PROBLEM TO SOLVE: Go through the data and count the lines holding the string "height". Write only the number.

PROVIDED RECORDS:
==================================================
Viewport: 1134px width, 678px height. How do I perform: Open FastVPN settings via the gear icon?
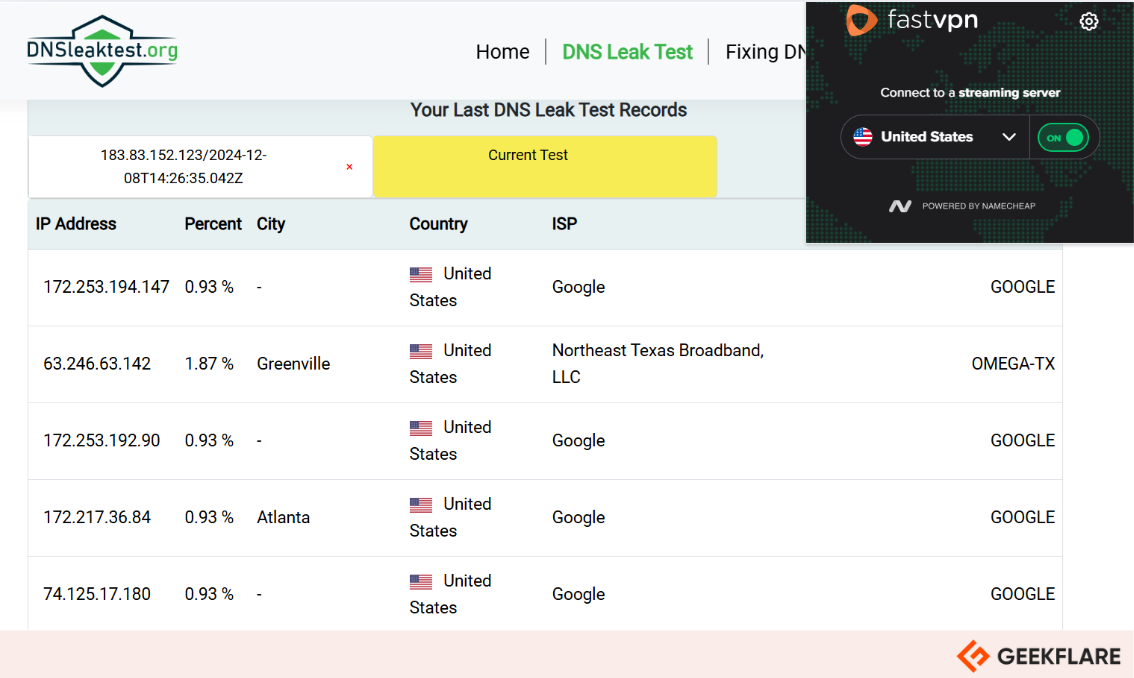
==================================================
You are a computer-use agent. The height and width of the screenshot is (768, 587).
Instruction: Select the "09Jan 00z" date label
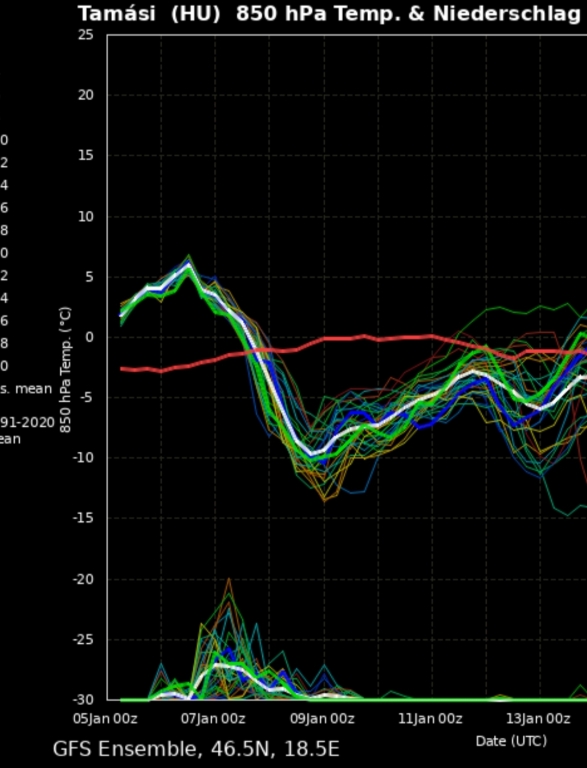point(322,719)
==================================================
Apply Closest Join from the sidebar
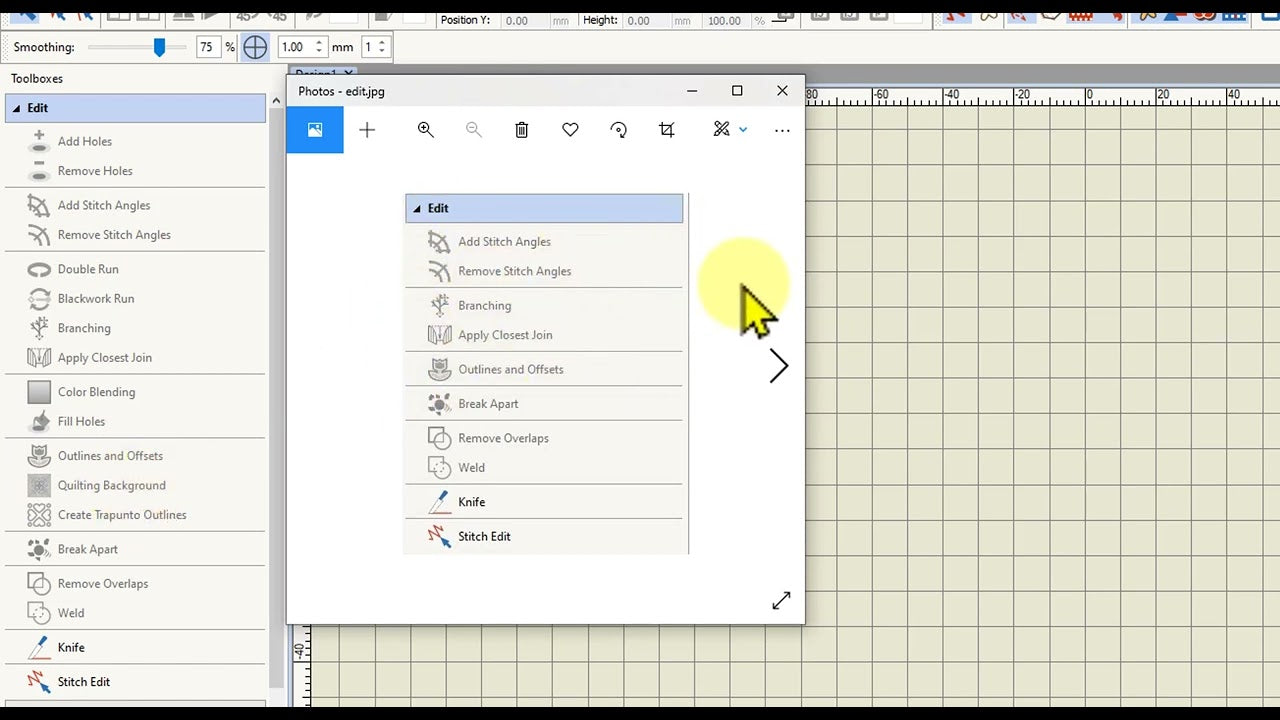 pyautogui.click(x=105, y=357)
==================================================
ANSWER: 2